Headless Browser Hacks

Sometimes a site will work fine with Selenium or Playwright until you try headless mode. Then it might fling up some anti-both mechanism. Or just stop responding altogether. Fortunately there are some simple things that you can do to work around this.

These are the approaches that I usually take.

Realistic Explicit User Agent

Using an explicit User Agent (rather than the one used by default with Selenium or Playwright) is often enough to persuade a site that you are a legitimate browser.

Get a User Agent string from a recently updated browser.

USER_AGENT = "Mozilla/5.0 (X11; Ubuntu; Linux x86_64; rv:137.0) Gecko/20100101 Firefox/137.0"

That’s from Firefox. You might have more success with a Chrome User Agent. Try various options.

With Selenium:

options = Options()
options.add_argument(f"user-agent={USER_AGENT}")

driver = webdriver.Chrome(options=options)

With Playwright:

browser = p.chromium.launch(headless=True)

context = browser.new_context(user_agent=USER_AGENT)

page = context.new_page()

Realistic Window Size

In the same way that a realistic User Agent can improve the browser fingerprint, so too can setting a non-standard window size.

With Selenium:

driver.set_window_size(1250, 750)

With Playwright:

context = browser.new_context(viewport={"width": 1250, "height": 750})

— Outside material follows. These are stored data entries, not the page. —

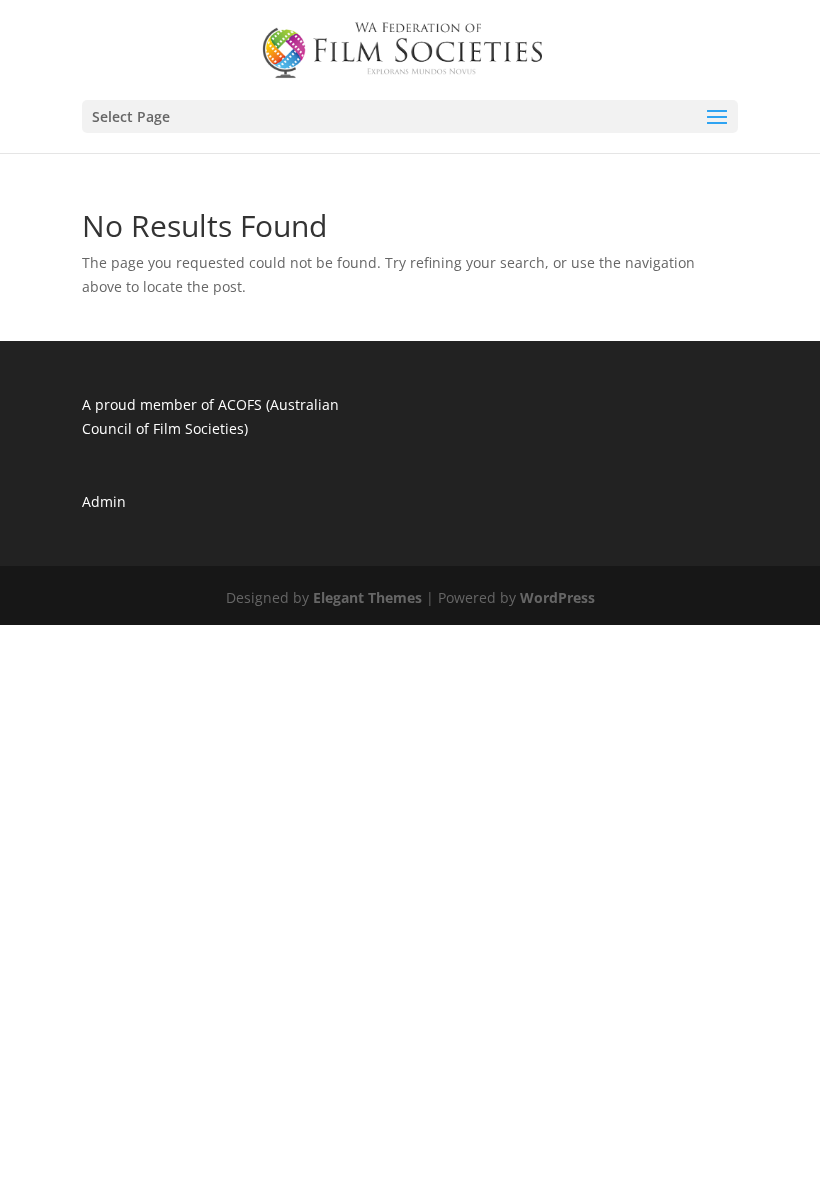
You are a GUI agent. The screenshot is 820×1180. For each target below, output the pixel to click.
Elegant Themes (367, 597)
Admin (104, 501)
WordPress (557, 597)
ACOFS (240, 404)
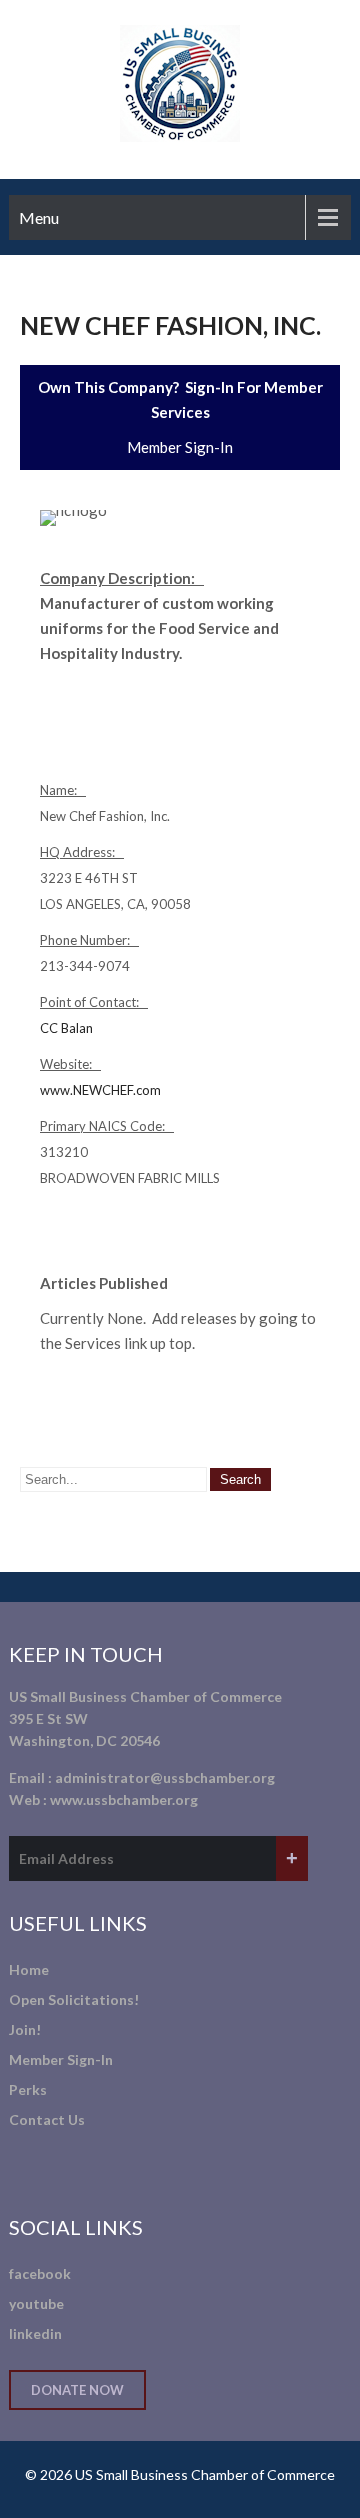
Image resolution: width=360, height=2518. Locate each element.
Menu (39, 217)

Appearing to be Less Headless

There are other settings that can be applied to make the browser less likely to be flagged as automated.

With Selenium:

# Chrome
options.add_argument("--disable-blink-features=AutomationControlled")

With Playwright:

context = browser.new_context(
    device_scale_factor=1,
    is_mobile=False,
    has_touch=False,
)

context.add_init_script("""
    Object.defineProperty(navigator, 'webdriver', {get: () => undefined});
""")

Virtual Framebuffer

Another approach is to simply not use a headless browser at all.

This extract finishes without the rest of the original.